The second scale in the PGIC scale appendix does have the full range:


But that is a 10 point scale, and it runs from better to worse, so lower numbers are better.


It's all a mess - we don't know what scale was actually used.

To remind ourselves of the numbers that were reported in this study for PGIC:
Usual care 1.8
Intervention 3.2

So, if the bottom scale in the appendix was used, the average outcome reported by the usual care people was better than the average outcome reported by the intervention people. !!

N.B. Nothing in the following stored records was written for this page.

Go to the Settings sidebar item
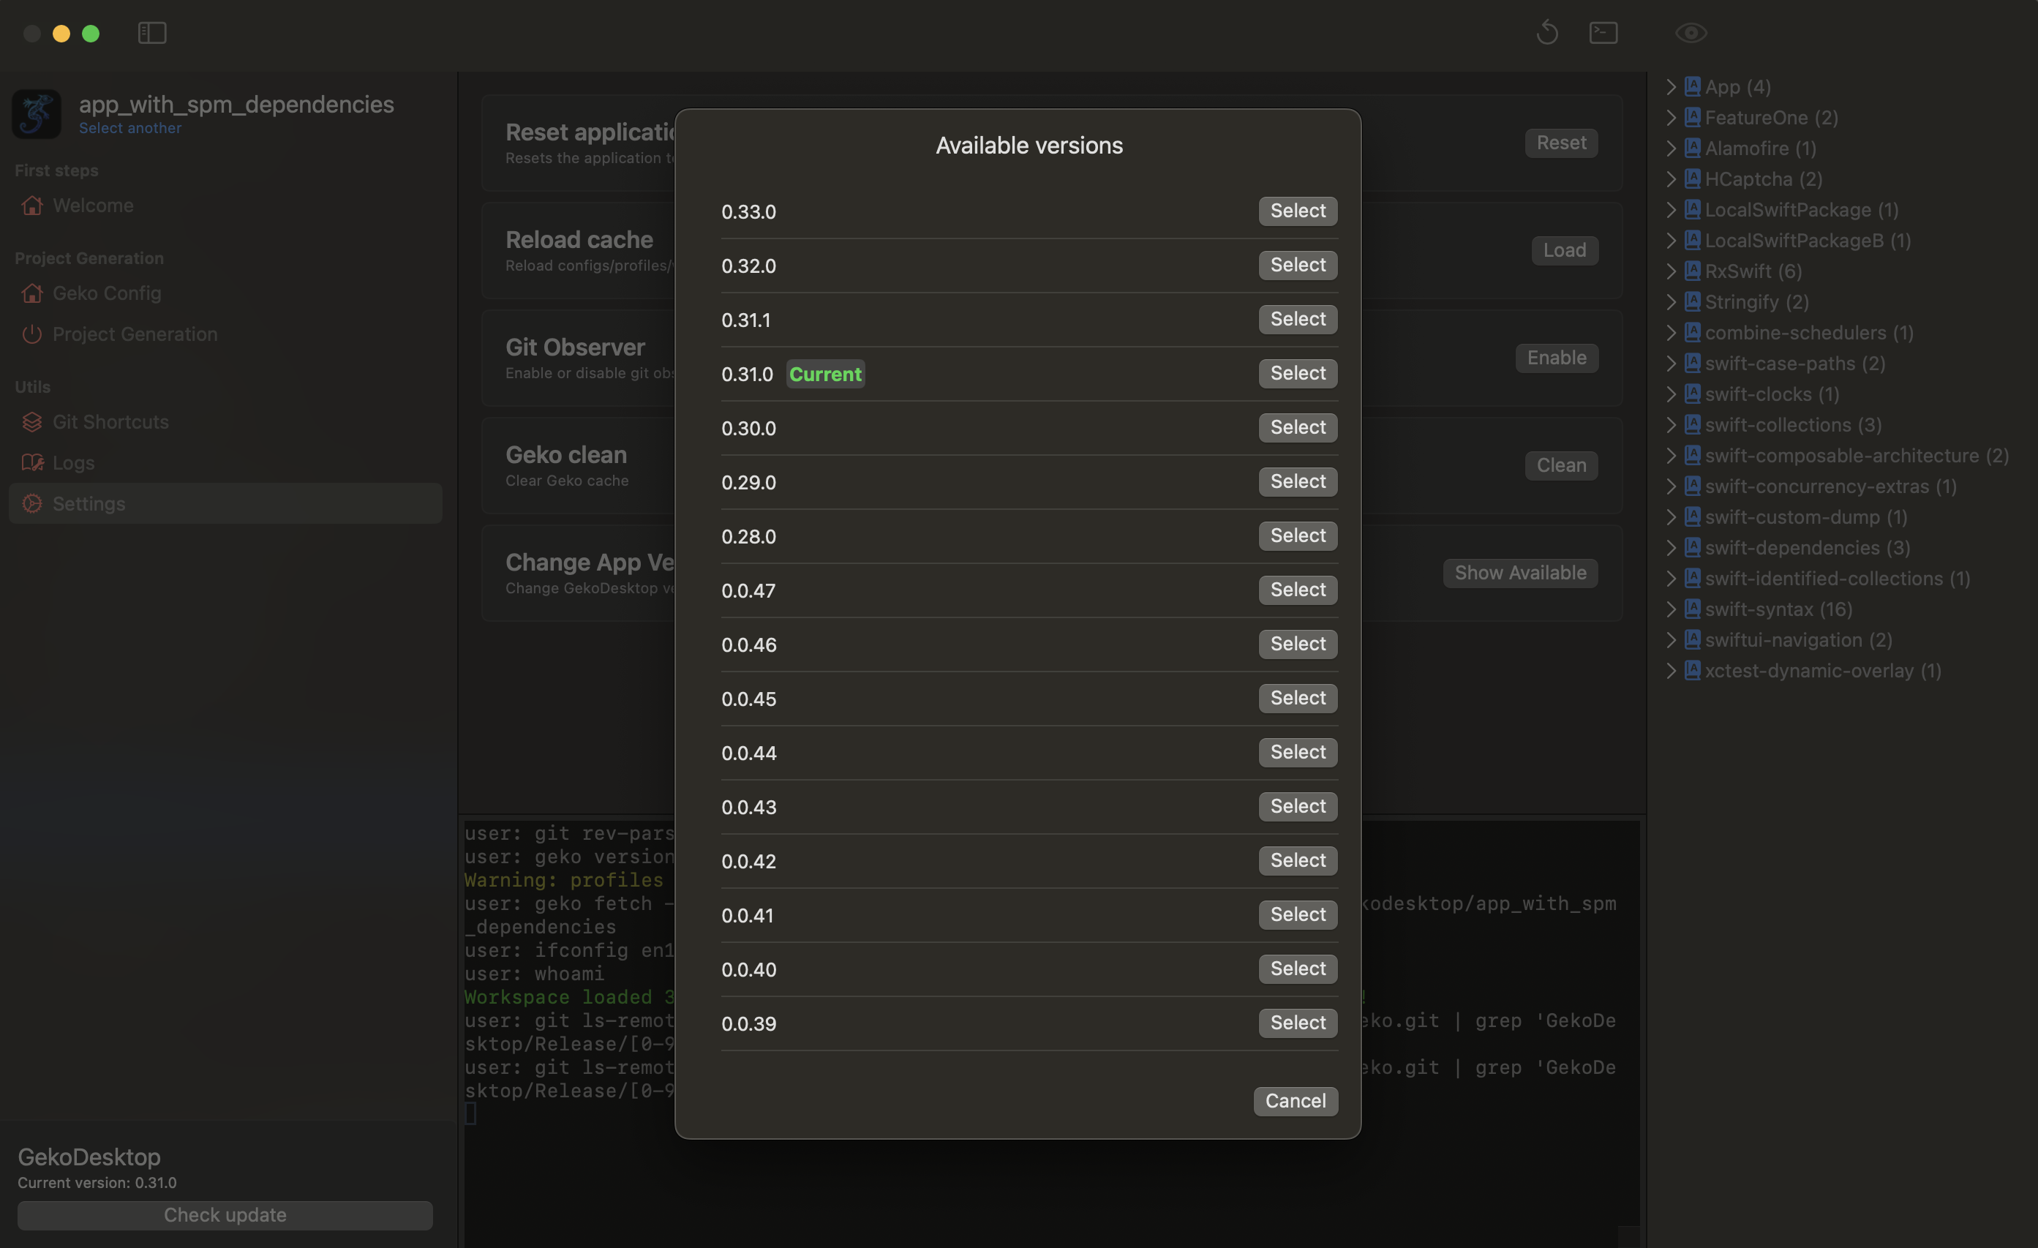tap(89, 504)
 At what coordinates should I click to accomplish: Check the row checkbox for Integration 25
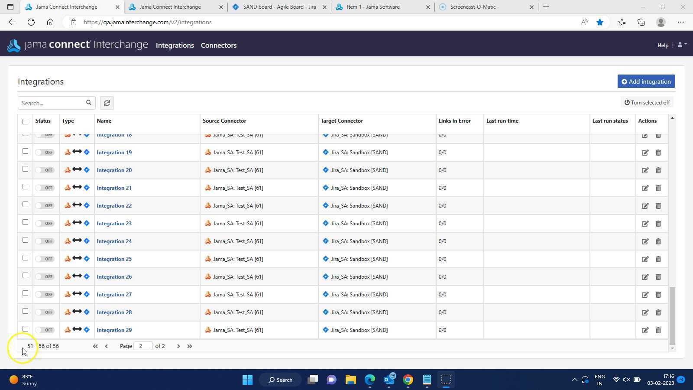pos(25,258)
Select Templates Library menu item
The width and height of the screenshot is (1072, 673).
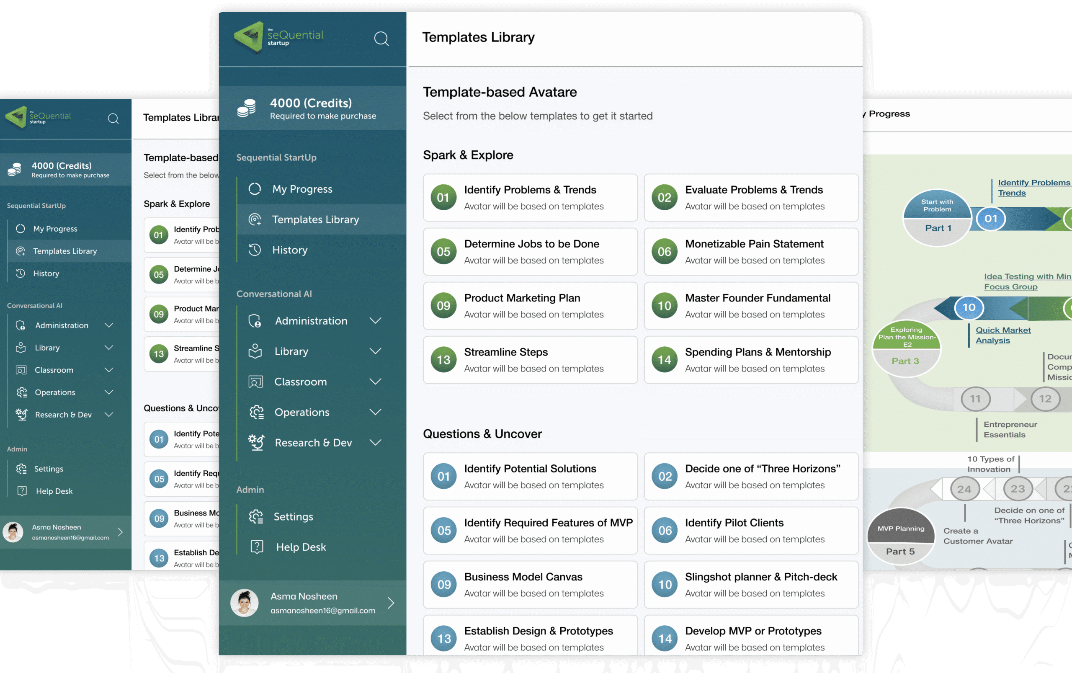315,219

If the top scale in the appendix was used and a logical scoring symptom running from low to high was used, from 1 to 7, the average intervention score of 3.2 is still 'A little better, but no noticeable change'.

 

Maybe write to the authors and ask how the figure was calculate. They shouldn't be reporting a figure without the clear source.

 

How can something be 'a little better but no noticeable change'? If the change isn't noticeable, how do they know it's a little better?
That scale that only allows one negative/no change and lots of variations of positive should be illegal. It's not a research instrument, it's the cheats version of market research.

 

Yes, that looks right.



There are different versions of the PGIC. I don't understand how any scientist could look at the version these authors used (the version above) that so obviously minimises declining health and any harm from the intervention and has vague, difficult to differentiate descriptions and think that it was ok to use. It suggests that all of the literature using the PGIC is suspect until proven otherwise.

P.S. even the instruction on the questionnaire serves to underline to the people in the 'care as usual' group that they didn't get care at the special clinic, and so leads them to a default of 'no change'.